Pixel coordinate grounding data
◇ ◇ ◇ ◇

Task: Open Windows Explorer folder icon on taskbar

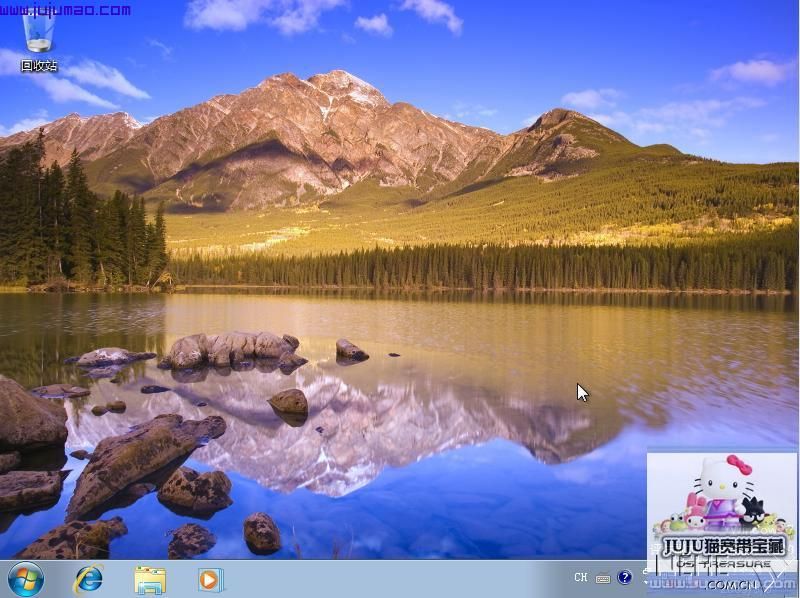Action: [x=150, y=579]
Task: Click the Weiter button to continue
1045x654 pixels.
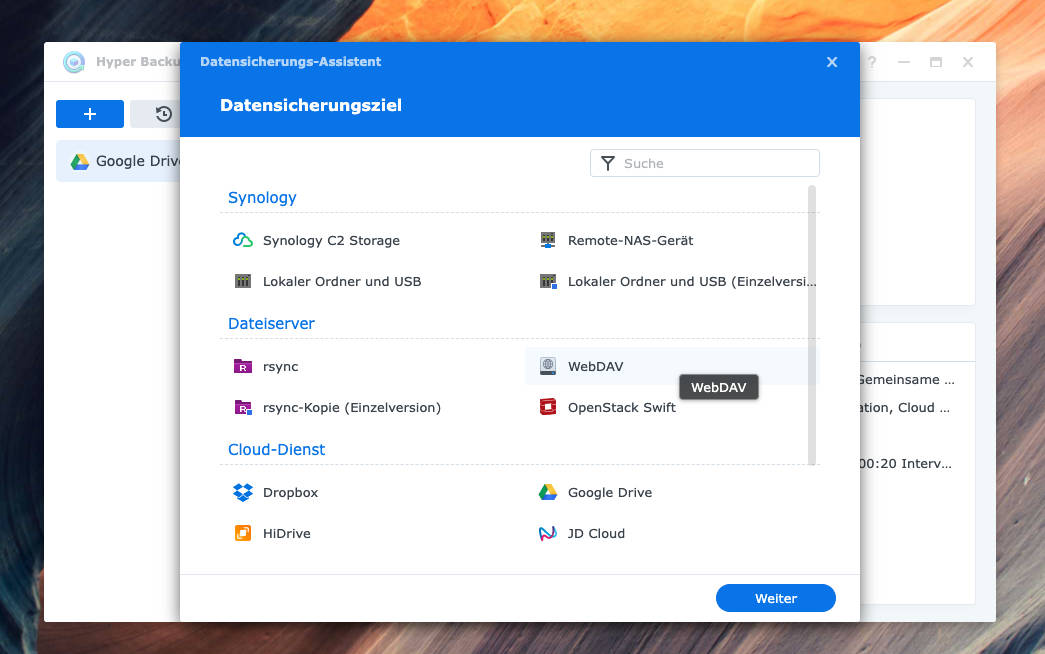Action: coord(775,597)
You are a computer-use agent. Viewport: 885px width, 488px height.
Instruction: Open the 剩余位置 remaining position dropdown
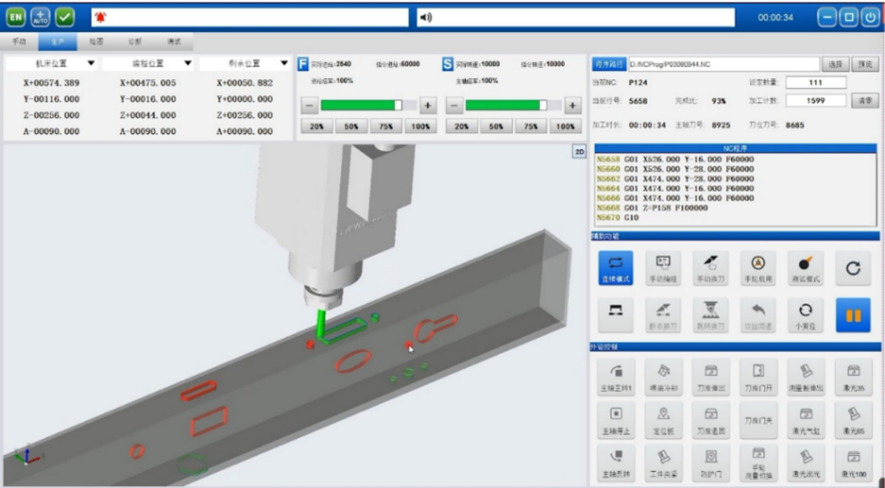(284, 63)
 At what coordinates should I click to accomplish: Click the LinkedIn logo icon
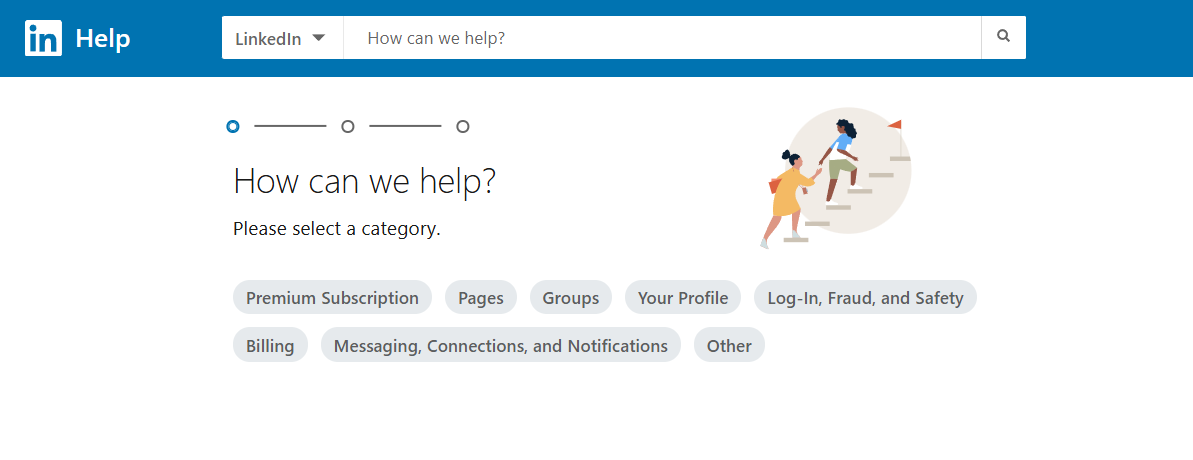click(43, 39)
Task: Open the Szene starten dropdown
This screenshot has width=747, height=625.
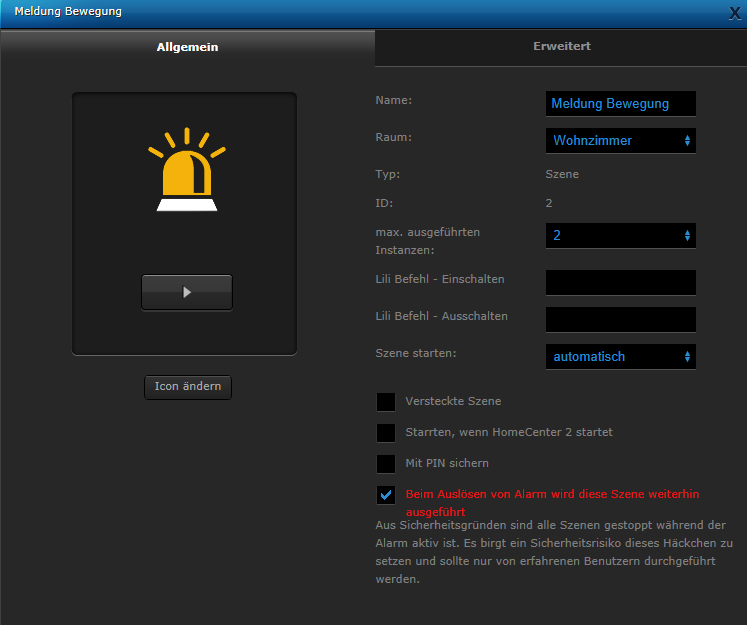Action: click(620, 357)
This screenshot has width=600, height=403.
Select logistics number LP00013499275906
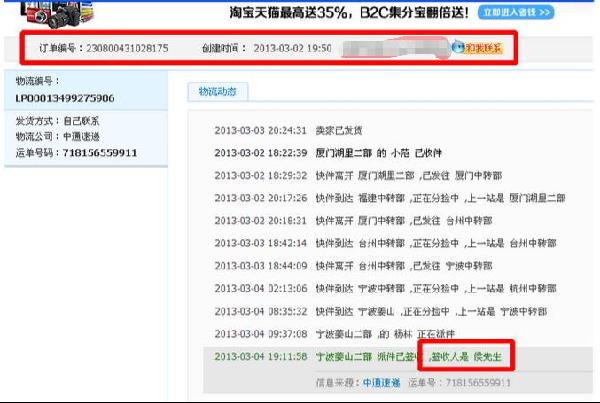(64, 98)
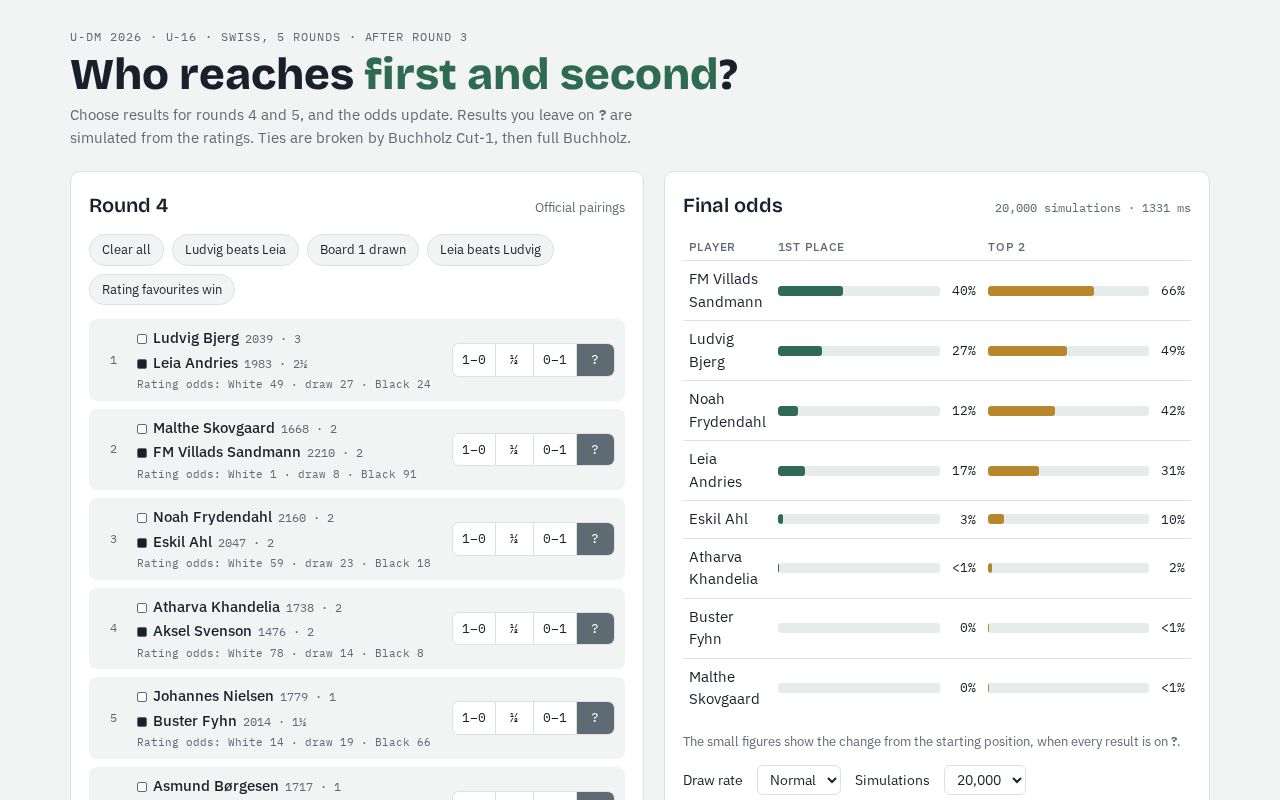Screen dimensions: 1280x800
Task: Click black piece icon beside FM Villads Sandmann
Action: pos(142,453)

◇ ◇ ◇ ◇

All pictures are to be skipped. Output, word for word, the lines in the data above starting at the line containing "Task: Click the Weiter button to continue" and ending at the line containing "Task: Open the Szene starten dropdown".

Task: Click the Weiter button to continue
1045x654 pixels.
Action: coord(775,597)
You are a computer-use agent. Viewport: 885px width, 488px height.
Instruction: Open the 剩余位置 remaining position dropdown
(284, 63)
 At what coordinates should I click to accomplish: Click the LinkedIn logo icon
click(43, 39)
Task: Open the Szene starten dropdown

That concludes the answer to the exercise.